I’d arrived at the hospital with an infection in my blood.  I spent almost two days in A&E, most of it (27hrs) on an examination trolley. During this period I was diagnosed, not only with the blood infection but with a serious heart murmur, which is how I ended up in ward 18 under the watchful eye of the Cardio Vascular department.  The main priority at the beginning, though, was the infection for which I was being fed antibiotics intravenously.  I was still having hallucinations at this stage.  When I closed my eyes I was treated to a kaleidoscope of film clips, morphing static images and even drawings, most of which were fairly entertaining; any that weren’t were easily got rid of by the simple act of opening my eyes and closing them to get a new set.  With eyes open my fevered brain simply manipulated what it saw, adding gently changing the texture of the ceiling tiles for example – here a moonscape, there a monochrome city plan or a flattened cube of buzzing insects; except that they weren’t insects but small wriggling pencil marks of the type I use when adding texture to a drawing.  At the time I rationalised it all as being my brain’s response to the sensory deprivation of being in a visually barren hospital ward.  I decided my brain was just entertaining itself.

Once the intravenous antibiotics had begun to work on the infection these hallucinations all disappeared of course leaving me with a reality that was anything but entertaining.  Apart from Joseph’s twice or thrice daily renditions of grumpy old man being tortured, my main preoccupation was getting one of the overstretched nursing staff to detach me from the drip feed, once it had delivered its bacteria killing largesse, so that I was free to go to the toilet.  The only real entertainment was being whisked off to have my heart scanned, via X-ray, ultra sound, CT scan and one process (an angiogram ) involving dyes.  The methods of approach of these investigations were often quite amazing.  One ultrasound probe started its journey towards my heart by being inserted down my throat, another probe – the angiogram – started at my wrist. I even had my teeth scanned and X-rayed, in search of the source of infection.

Other than that it was back to Joseph.  The only antidote to his eardrum splitting awfulness at its worst were my IPods, feeding Mozart, Mendelssohn or Mahler directly into my eardrums at maximum volume.  At quieter times I listened to podcasts or, when the internet was up to it, episodes of Veep on Sky or series 5 of Goliath on Amazon Prime. When the internet was up to it, which it often wasn’t.

There came a point, just over two weeks in, when all the investigations were complete, the antibiotics reached the end of the course and my consultant declared that all that remained was surgery. I eventually saw the surgeon, visiting from Blackpool, who explained how he would be replacing the dodgy valve in my heart and might even be able to sort out the atrial fibrillation I’ve been suffering from for over a decade.  

That would be after Christmas, there being a waiting list of course.  And even that was conditional on the infection (the source of which was still unknown) being eradicated completely.

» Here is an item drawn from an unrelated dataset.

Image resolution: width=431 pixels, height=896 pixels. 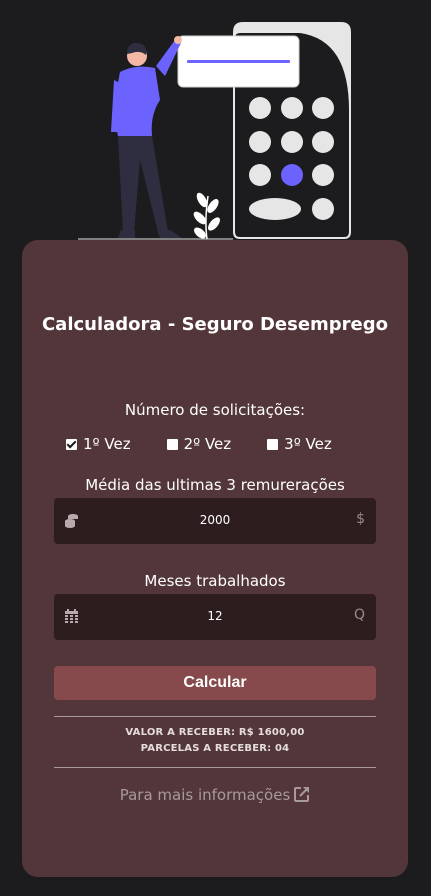 What do you see at coordinates (215, 324) in the screenshot?
I see `page-title: Calculadora - Seguro Desemprego` at bounding box center [215, 324].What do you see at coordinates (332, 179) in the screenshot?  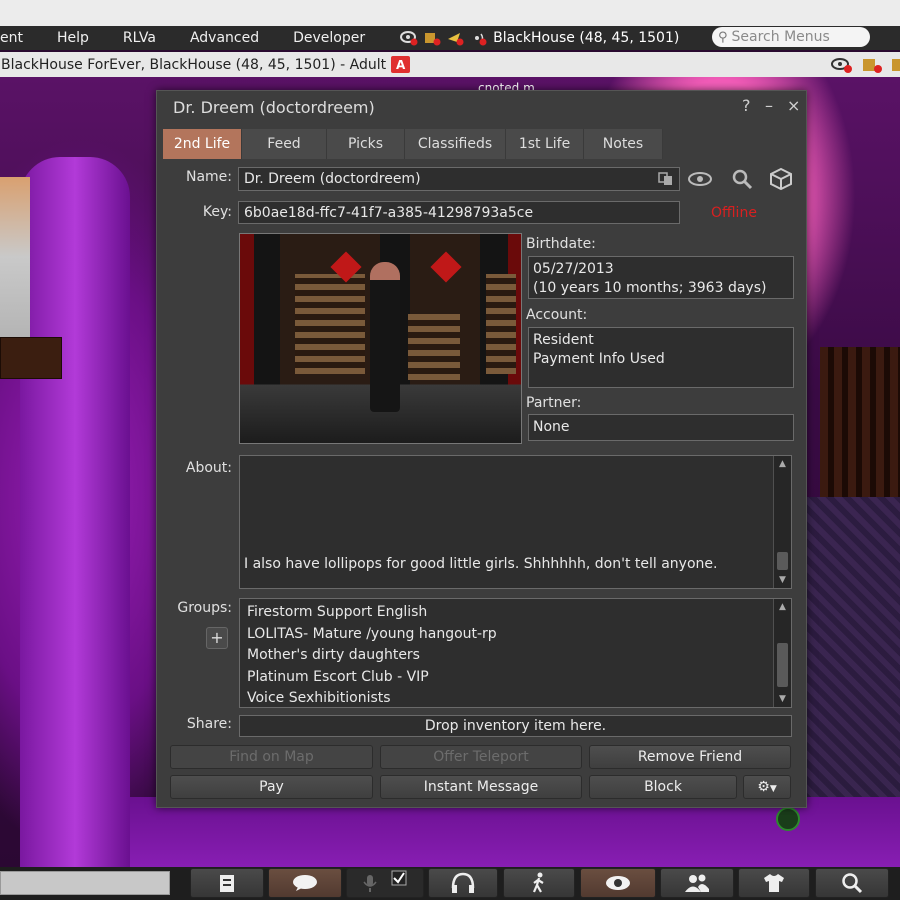 I see `name-value: Dr. Dreem (doctordreem)` at bounding box center [332, 179].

I did finally escape, back into the care of the lovely Judith.  It took a couple of days following a mix up by the pharmacist and these were two of the most difficult days of all. But even they came to an end and I’m now writing this from home.  I’m a long way from being back to full fitness but there is a light ahead at the end of this particular medical tunnel and hopefully a brighter one than there’s been for years.  Fingers crossed.

NB. This has been an abridged version. I’ve left out much, like mention of Michael in the opposite corner of our four bed bay who was given to calling loudly for his wife in the middle of the night amongst other times. Or the couple of extremely sick individuals who consecutively replaced priest John when he went off to pastures new.

Left out too is Joseph’s wedding, schedule for my second Saturday. It didn’t happen because he kicked off as usual when a dozen or so carers, nurses and sisters tried to get him ready to be transported to the ward’s entrance where his would be bride, the registrar and her assistant and various guests awaited. God knows why anyone would want to marry the mad old bastard. Has to be money, surely.